Have you ever noticed some people seem to have all the luck when it comes to career success? While it may seem like good fortunes, these professionals are likely doing something different. Patricia Polischuk explains how seeking out new experiences can create new opportunities, career paths, and relationships.
“Why are some people so lucky when it comes to finding the right job at the right time and I seem to struggle to find work?”
This question, in a variety of forms is asked by almost all my clients before we begin our career coaching relationship. What I have found after many years of working with clients through economic good times and bad is that, in most cases, finding the right job is all about luck. However, I happen to agree with the philosopher Seneca who said, “Luck is when preparation meets opportunity,” and I coach my clients to create their own luck!
Early in my career, I read, Planned Happenstance: Making the Most of Chance Events in your Life and Your Career, written by John D. Krumbolz and Al S. Levin and it changed how I looked at the job search process. The work focuses on the theory that individuals can create opportunities for themselves by being open to unexpected events and actively seeking out new experiences.
Engaging this approach—I have coached clients to expand their networks, connect with people and seek out new experiences while reducing (not completely eliminating) their dependence on the published job market. As a result, my clients have found opportunities, career paths, and relationships that they would never have come across had they not done something differently.
In a post-pandemic job market, this theory is particularly relevant as the nature of work and job search has been transformed.
Here are some ways that the theory of planned happenstance can be applied to job search in today’s marketplace:
- Stay open to new opportunities: With the pandemic’s disruption of the job market new jobs have been created and industries altered, it’s important to remain open to new opportunities that may arise unexpectedly. This could include exploring different industries, taking on freelance or contract work, or pursuing a career change.
- Be proactive: Rather than waiting for opportunities to come to you, actively seek out new experiences and connections. This could include attending in person and virtual networking events, connecting with people on social media, or participating in classroom courses or online webinars.
- Develop a growth mindset: Embrace the idea that learning and growth can happen in any situation and be willing to take risks and try new things. This can help you develop new skills and experiences that can make you a more competitive candidate in the job market.
- Be adaptable: The pandemic has shown us that the job market can be unpredictable and constantly changing.

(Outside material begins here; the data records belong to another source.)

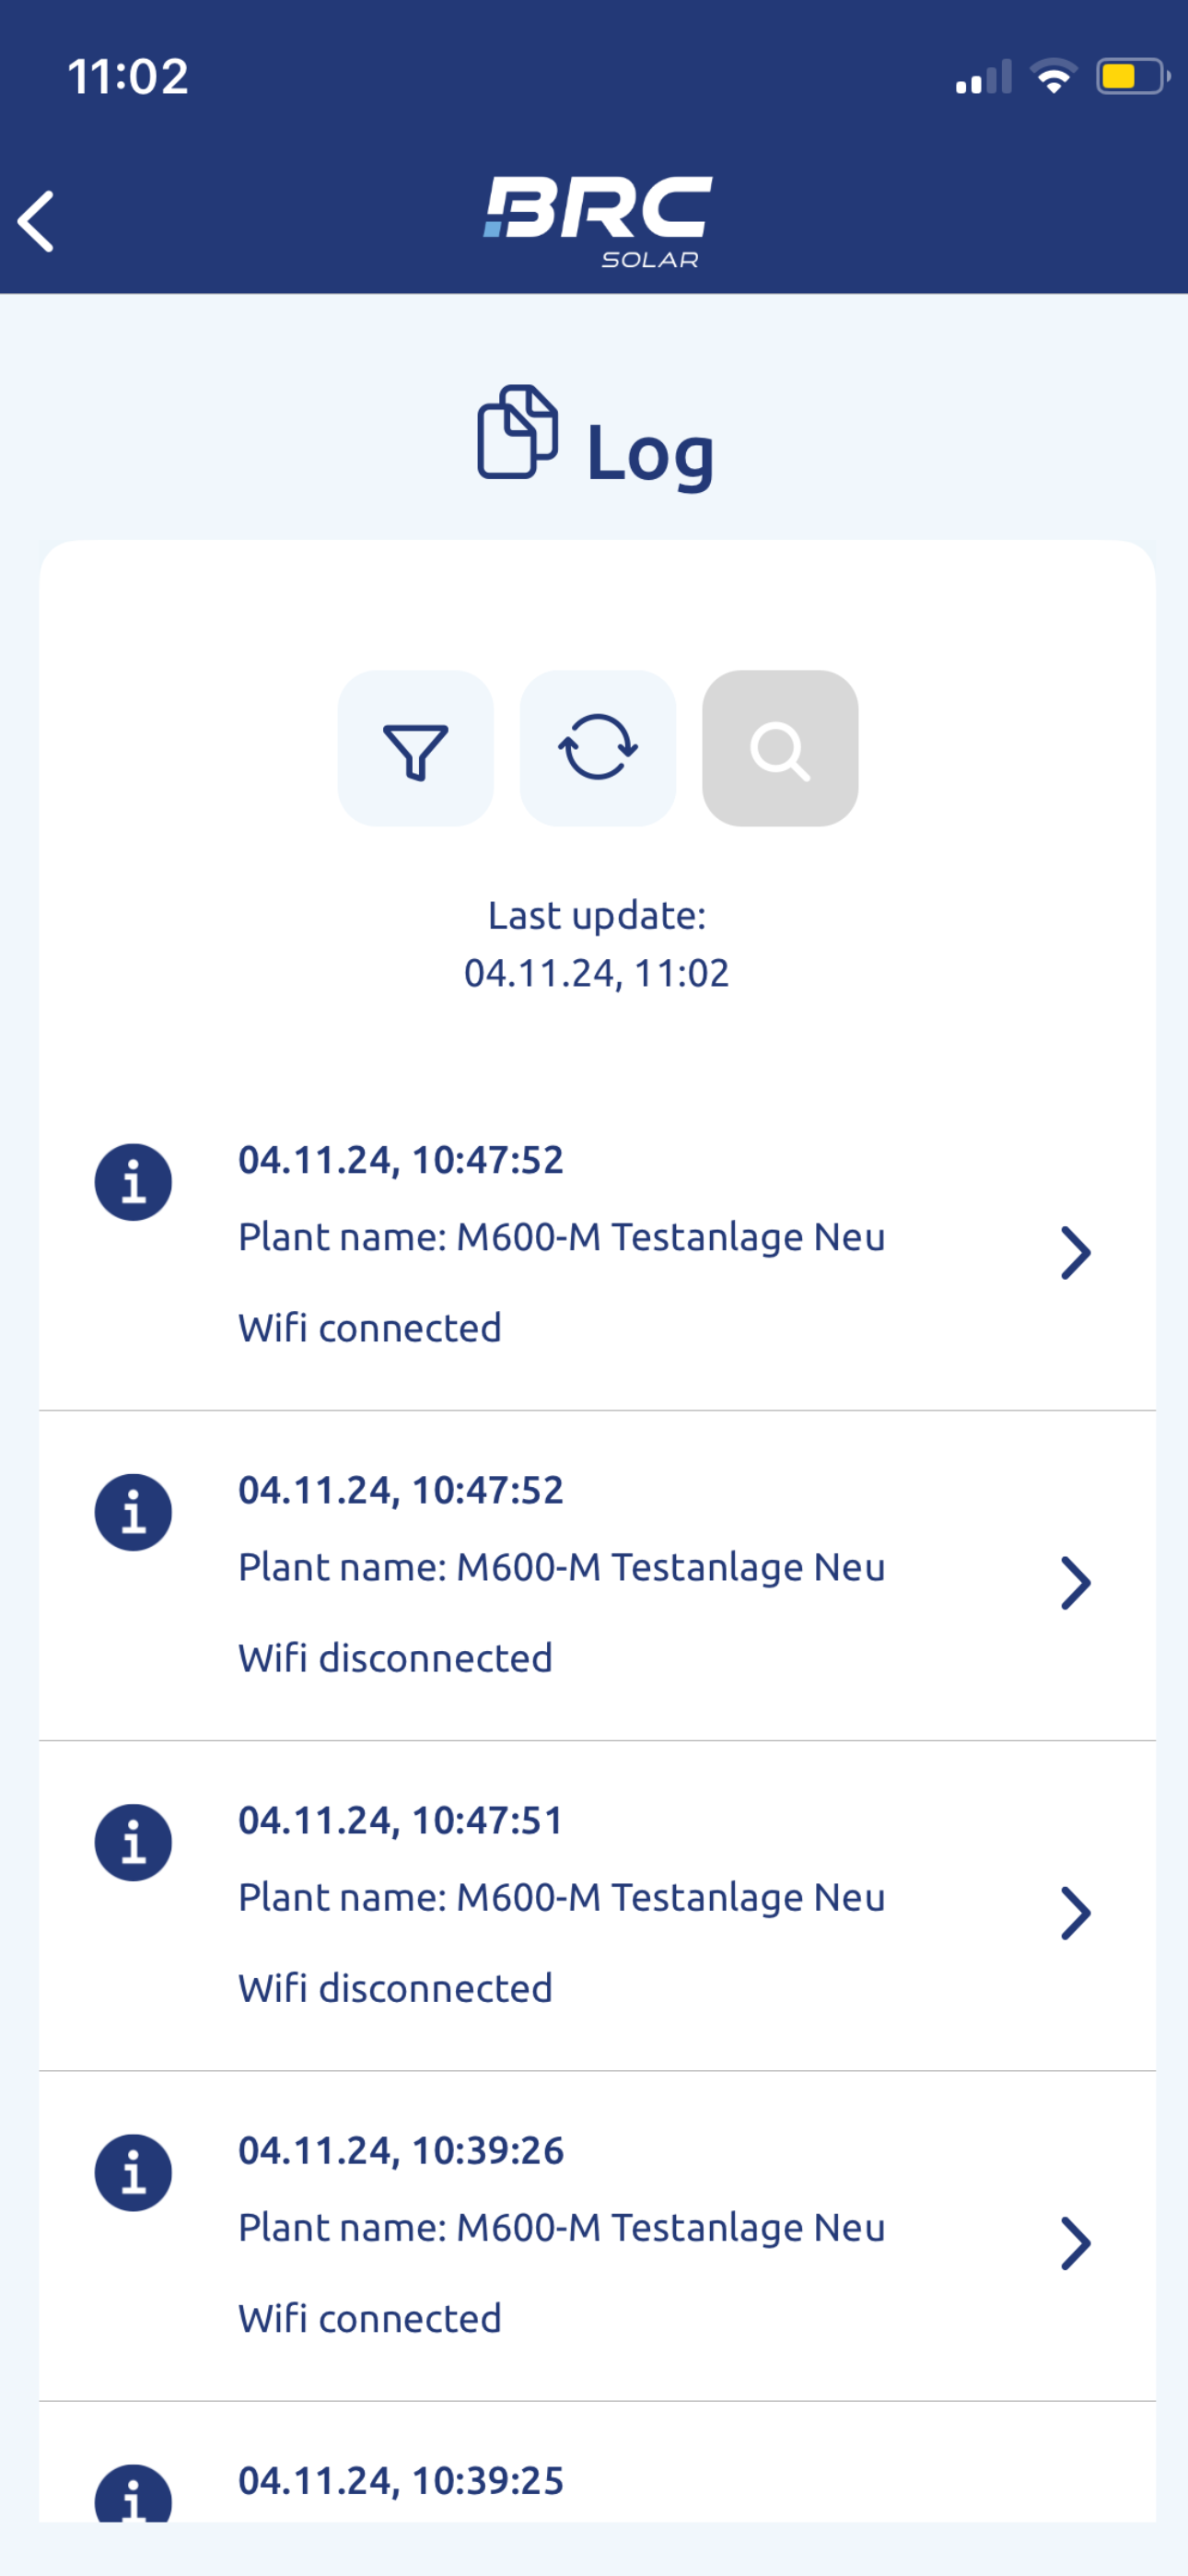Image resolution: width=1188 pixels, height=2576 pixels.
Task: Open the partially visible 10:39:25 entry
Action: [597, 2462]
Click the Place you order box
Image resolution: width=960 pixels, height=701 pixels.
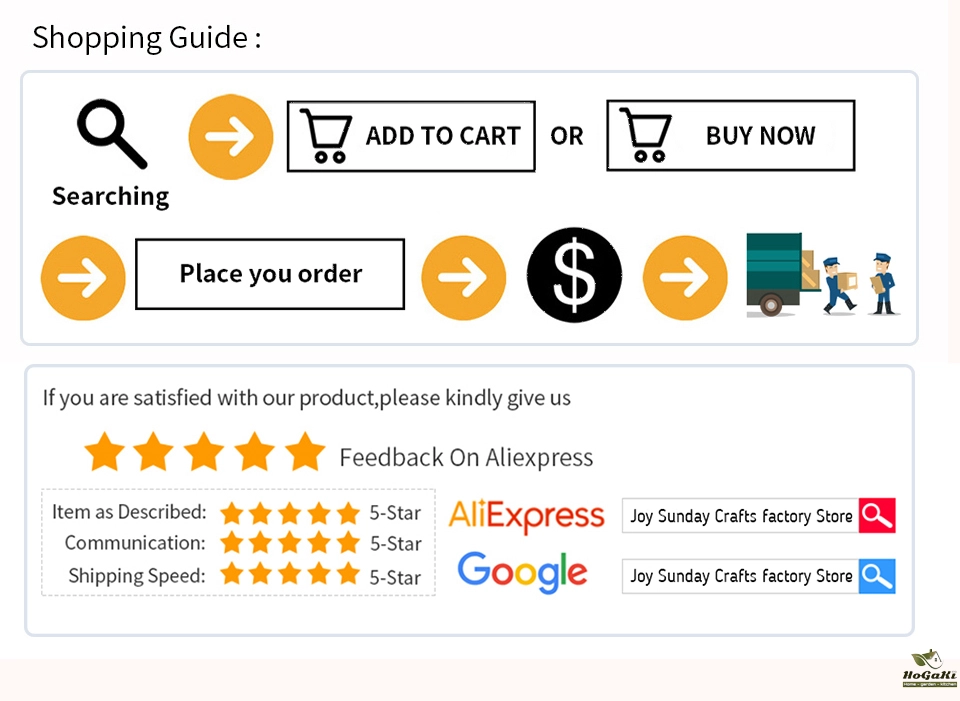point(270,274)
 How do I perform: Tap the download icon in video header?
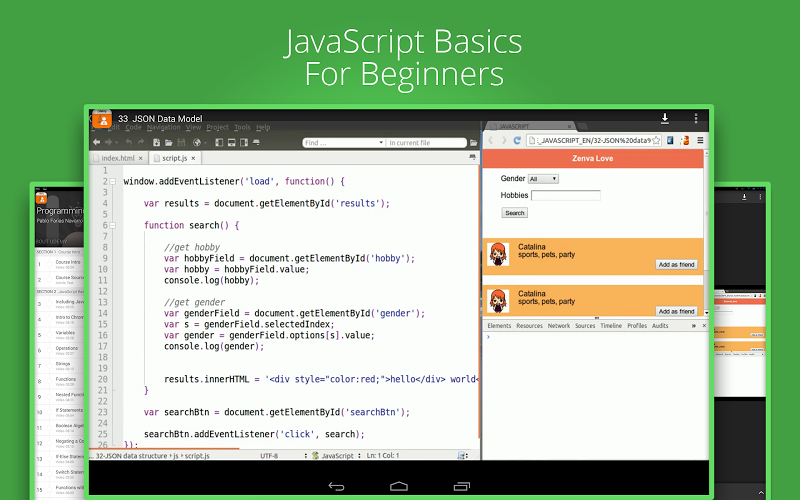pyautogui.click(x=664, y=118)
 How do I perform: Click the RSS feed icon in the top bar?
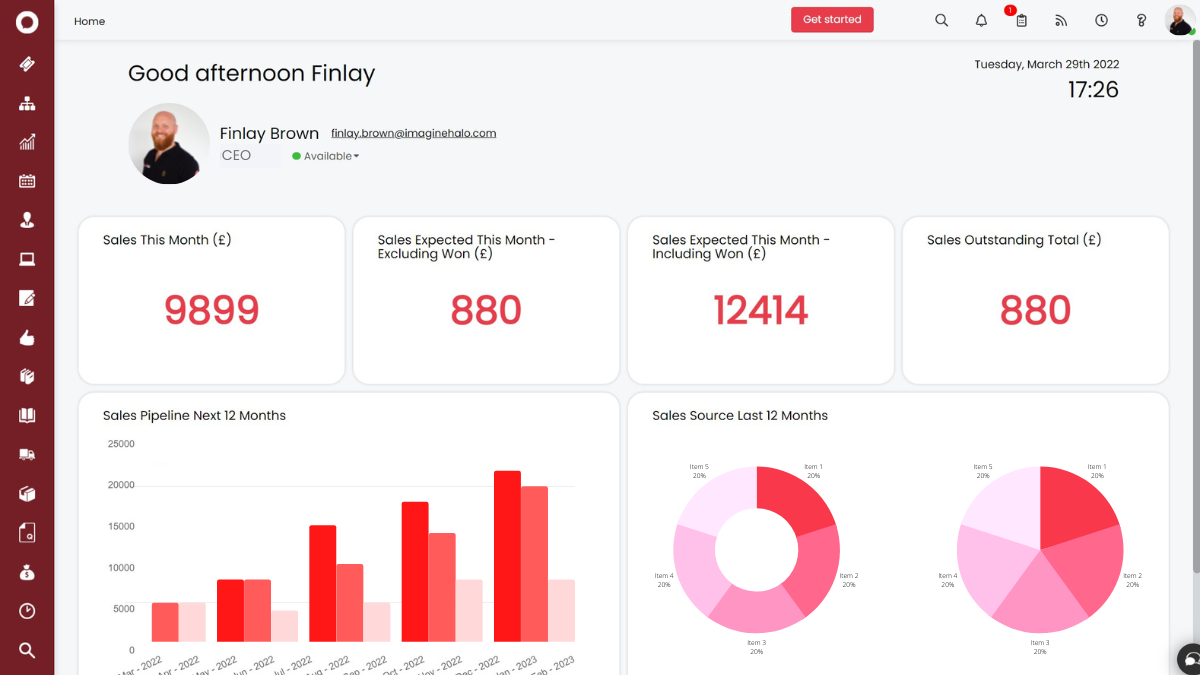click(1060, 19)
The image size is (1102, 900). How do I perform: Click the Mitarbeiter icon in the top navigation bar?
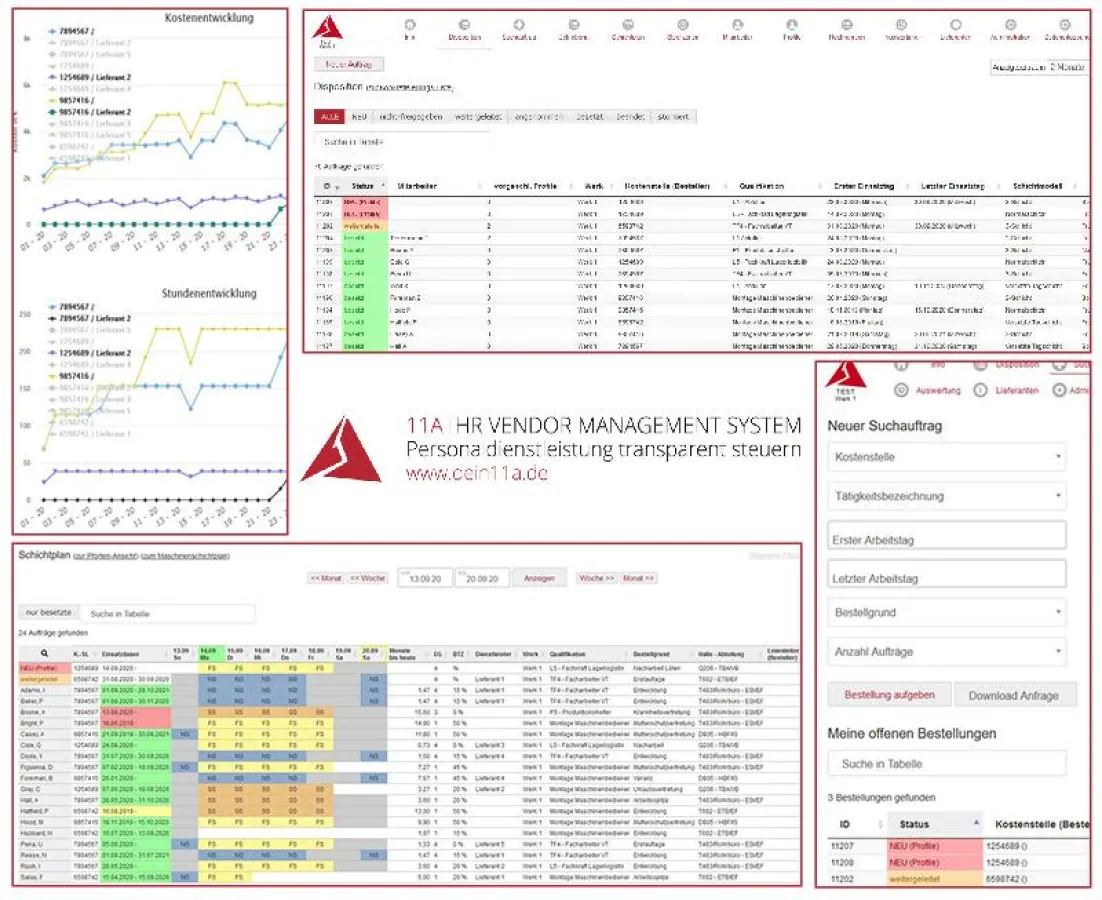(x=737, y=24)
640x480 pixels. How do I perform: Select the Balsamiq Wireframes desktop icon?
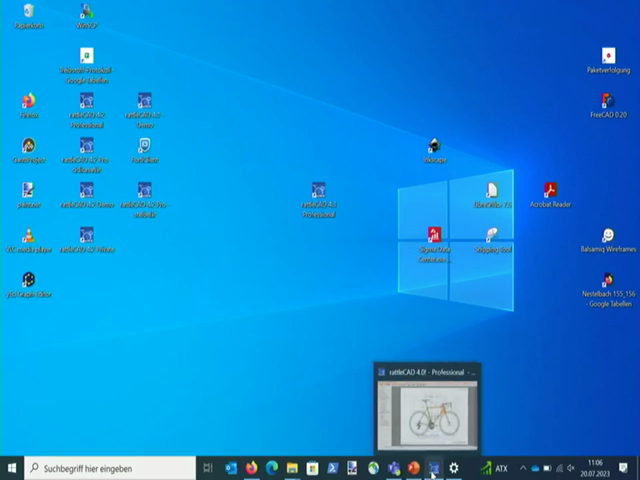[607, 236]
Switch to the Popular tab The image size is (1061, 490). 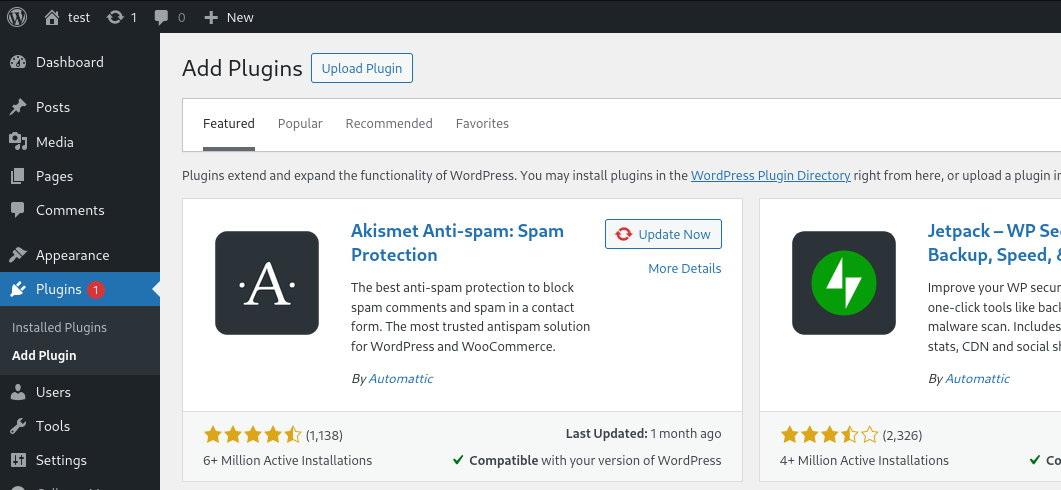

Being adaptable and flexible can help you navigate these changes and take advantage of unexpected opportunities.
- Identify and work through your limiting beliefs: Whether working with a professional coach or talking to a mentor, or trusted friend, seek assistance to call out what’s holding you back from trying new things and develop solutions to overcome those obstacles. For example, if you experience anxiety when attending large networking events, start with online communities and meet with people who share your interests and hobbies. Networking happens one conversation at a time.
- Understand that careers are no longer linear: It is amazing how, in my own career, the decision to take a chance and try something new—including volunteer work—allowed me to obtain skills, diversify my network of contacts, and gain experience which has served me well in future roles. Overall, the theory of planned happenstance can be a useful approach to job search. By remaining open, proactive, growth-oriented, and adaptable, you can create your own opportunities and thrive in a rapidly changing job market.
Overall, the theory of planned happenstance can be a useful approach to job search. By remaining open, proactive, growth-oriented, and adaptable, you can create your own opportunities and thrive in a rapidly changing job market.